Pernyataan Ahok ini dianggap telah melecehkan Kitab Suci dan sekaligus menciderai perasaan keagamaan kaum muslimin.
Perkataan yang dianggap melecehkan ini tentu saja sangat potensial menimbulkan kegaduhan politik dan pencemaran suasana menjelang Pilkada DKI, dimana Ahok menjadi salah satu calonnya. Perasaan kaum muslimin yang terluka akan menimbulkan ketegangan emosional bukan hanya di tengah masyarakat Jakarta, namun akan meluas ke berbagai daerah.
Ahok sebagai salah seorang penganut agama yang mengakui dirinya sebagai penganut Kristen yang taat tentu sangat kurang pantas dan rendah etika dan adab yang menghunjam simbol simbol sakralitas agama tertentu.
Seharusnya dia memiliki kepekaan yang cukup memadai dari sisi keagamaan, bila dia berniat menjadi gubernur bangsa Indonesia, bukan gubernur etnis atau agama tertentu. Dia selayaknya menampilkan diri sebagai sosok bangsa Indonesia tulen dan bukan sosok bangsa lain yang numpang di Indonesia. Salah satu ciri bangsa Indonesia tulen adalah, kepekaannya terhadap pluaritas agama yang ada di negara ini, yang membutuhkan kelapangan sikap dan saling toleransi dalam kehidupan keberagamaan sehari hari.
Pernyataan-pernyataan yang hanya akan menimbulkan kegerahan dan potensi konflik, tidak selayaknya diungkap di ranah public. Karena hanya akan melahirkan ketidaksukaan dan kebencian, atau bahkan perlawanan yang mungkin bisa sangat keras!
Selain akan menimbulkan kerunyaman sosial, hal ini juga akan menimbulkan gesekan politis yang panas di tengah-tengah para pendukung calon gubernur DKI nantinya.
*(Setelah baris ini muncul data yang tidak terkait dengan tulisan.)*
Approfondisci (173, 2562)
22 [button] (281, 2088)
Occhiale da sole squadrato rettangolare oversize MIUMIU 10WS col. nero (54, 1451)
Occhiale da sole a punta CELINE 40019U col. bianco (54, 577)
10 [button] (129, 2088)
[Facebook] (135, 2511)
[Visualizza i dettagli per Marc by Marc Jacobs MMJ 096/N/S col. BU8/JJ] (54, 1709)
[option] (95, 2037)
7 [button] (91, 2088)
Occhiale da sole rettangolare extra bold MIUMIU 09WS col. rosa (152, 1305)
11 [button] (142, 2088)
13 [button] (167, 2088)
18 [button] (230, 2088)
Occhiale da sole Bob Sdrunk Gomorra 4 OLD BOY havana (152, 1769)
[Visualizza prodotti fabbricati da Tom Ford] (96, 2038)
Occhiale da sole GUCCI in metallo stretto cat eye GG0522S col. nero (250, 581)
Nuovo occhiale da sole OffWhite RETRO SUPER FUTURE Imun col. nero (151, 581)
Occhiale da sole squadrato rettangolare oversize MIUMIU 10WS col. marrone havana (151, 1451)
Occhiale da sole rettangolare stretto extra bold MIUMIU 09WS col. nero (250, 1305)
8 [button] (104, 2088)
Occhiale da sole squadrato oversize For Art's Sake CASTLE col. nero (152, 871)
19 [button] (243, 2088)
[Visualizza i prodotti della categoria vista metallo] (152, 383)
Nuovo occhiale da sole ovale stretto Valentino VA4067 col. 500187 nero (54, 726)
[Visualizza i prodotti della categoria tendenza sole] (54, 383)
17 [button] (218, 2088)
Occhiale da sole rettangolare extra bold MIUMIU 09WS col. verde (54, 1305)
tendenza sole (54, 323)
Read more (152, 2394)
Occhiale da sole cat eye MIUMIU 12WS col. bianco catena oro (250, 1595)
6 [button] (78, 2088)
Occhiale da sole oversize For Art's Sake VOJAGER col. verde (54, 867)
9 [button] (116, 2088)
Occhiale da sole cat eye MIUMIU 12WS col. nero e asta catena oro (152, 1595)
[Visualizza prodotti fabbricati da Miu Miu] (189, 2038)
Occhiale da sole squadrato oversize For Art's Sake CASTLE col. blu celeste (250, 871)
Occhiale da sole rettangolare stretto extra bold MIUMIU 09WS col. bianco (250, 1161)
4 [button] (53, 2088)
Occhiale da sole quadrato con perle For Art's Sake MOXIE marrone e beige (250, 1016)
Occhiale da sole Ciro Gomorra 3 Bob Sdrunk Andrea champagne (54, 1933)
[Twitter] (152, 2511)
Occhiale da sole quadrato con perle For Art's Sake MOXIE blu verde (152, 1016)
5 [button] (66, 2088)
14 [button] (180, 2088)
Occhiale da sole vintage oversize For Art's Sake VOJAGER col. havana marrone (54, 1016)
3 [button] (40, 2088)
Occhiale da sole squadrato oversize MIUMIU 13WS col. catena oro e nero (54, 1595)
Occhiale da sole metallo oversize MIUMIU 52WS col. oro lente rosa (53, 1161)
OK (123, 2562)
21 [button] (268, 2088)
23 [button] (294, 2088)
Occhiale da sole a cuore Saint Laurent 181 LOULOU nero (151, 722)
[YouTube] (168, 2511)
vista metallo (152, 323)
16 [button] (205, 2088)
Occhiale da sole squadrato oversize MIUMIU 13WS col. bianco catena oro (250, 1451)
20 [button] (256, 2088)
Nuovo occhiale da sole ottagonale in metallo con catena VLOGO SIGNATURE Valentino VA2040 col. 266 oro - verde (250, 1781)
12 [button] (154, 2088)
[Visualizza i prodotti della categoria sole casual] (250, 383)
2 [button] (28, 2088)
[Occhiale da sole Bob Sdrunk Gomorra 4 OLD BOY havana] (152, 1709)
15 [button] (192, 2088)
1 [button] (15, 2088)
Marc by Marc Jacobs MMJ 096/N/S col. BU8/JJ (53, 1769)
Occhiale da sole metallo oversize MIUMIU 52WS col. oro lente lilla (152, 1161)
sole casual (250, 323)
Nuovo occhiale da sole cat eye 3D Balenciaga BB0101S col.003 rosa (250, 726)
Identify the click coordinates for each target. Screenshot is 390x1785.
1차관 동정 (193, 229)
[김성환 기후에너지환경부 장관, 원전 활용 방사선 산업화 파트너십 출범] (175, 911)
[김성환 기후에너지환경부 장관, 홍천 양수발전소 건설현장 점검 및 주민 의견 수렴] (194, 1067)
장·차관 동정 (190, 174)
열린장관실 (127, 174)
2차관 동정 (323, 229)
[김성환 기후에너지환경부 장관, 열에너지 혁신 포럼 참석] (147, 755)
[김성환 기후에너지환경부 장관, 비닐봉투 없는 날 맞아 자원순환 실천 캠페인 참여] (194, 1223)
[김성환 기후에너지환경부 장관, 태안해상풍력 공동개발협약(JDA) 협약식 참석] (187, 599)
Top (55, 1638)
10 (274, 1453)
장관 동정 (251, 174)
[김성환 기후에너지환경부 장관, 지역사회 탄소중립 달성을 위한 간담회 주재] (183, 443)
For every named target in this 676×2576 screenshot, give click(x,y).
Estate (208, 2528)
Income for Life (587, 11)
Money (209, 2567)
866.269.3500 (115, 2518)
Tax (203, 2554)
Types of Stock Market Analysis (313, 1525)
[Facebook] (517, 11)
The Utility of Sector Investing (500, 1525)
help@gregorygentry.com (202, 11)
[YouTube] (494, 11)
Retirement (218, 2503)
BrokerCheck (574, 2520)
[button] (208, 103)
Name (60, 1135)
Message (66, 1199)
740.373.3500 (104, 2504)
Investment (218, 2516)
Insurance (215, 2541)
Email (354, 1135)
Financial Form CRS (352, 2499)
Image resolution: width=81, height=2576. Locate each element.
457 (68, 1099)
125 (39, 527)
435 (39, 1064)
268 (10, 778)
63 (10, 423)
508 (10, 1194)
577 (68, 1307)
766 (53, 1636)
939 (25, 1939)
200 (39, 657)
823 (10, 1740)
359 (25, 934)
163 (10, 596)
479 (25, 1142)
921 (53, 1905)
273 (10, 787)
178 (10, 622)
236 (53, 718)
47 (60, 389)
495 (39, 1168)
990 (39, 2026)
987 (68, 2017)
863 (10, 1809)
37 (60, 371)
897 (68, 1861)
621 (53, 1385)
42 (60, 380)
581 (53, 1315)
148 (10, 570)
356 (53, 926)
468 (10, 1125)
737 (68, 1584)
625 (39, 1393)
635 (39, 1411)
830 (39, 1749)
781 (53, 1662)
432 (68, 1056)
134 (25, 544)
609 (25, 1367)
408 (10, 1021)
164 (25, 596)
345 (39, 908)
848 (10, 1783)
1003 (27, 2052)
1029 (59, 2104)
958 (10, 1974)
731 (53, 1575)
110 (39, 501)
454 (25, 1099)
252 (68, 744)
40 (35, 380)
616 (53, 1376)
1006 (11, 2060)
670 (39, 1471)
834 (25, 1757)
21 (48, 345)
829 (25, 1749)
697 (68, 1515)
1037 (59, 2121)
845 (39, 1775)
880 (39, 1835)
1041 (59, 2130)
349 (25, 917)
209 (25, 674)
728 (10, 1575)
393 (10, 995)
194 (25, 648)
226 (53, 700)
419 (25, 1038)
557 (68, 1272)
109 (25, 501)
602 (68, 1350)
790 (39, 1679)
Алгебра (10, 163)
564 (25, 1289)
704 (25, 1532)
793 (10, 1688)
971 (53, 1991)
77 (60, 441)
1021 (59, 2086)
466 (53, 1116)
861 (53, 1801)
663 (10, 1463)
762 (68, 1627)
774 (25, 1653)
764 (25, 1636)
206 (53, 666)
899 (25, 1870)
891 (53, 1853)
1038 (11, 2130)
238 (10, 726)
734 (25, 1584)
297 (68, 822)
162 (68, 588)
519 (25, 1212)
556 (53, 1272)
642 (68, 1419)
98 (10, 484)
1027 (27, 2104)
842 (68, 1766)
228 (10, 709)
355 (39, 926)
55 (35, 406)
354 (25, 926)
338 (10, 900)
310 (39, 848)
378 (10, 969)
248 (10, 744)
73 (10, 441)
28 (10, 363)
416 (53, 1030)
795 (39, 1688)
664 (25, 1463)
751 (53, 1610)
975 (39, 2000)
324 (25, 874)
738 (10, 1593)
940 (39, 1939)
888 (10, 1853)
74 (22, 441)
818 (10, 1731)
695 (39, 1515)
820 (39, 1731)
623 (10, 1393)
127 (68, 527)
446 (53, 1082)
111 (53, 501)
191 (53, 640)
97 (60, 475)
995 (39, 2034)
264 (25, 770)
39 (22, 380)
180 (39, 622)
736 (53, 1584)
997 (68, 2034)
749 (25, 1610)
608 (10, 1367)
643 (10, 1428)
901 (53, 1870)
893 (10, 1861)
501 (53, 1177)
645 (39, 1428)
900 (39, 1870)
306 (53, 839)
Gesekan dan keresahan sosial ini, tentu tidak ada yang menginginkan dan bahkan tidak ada yang memimpikan. Sebab, kerunyaman sosial harus mengeluarkan ongkos sosial yang tidak murah.
Sebagai seorang yang beragama, menghormati agama dan symbol-simbol sakralnya adalah sesuatu yang niscaya. Siapapun dia adanya. Kecuali, dia sudah siap untuk menjadi tumbal dari ketidakpekaan dan ketidakbijakannya itu. Tumbang, akibat kata-kata buruk yang dikeluarkannya.
Ditulis oleh:
H. Samson Rahman, M.A. (Penerjemah Buku ‘Best Seller’ Laa Tahzan; Ketua Bidang Riset dan Kajian PP Ikadi)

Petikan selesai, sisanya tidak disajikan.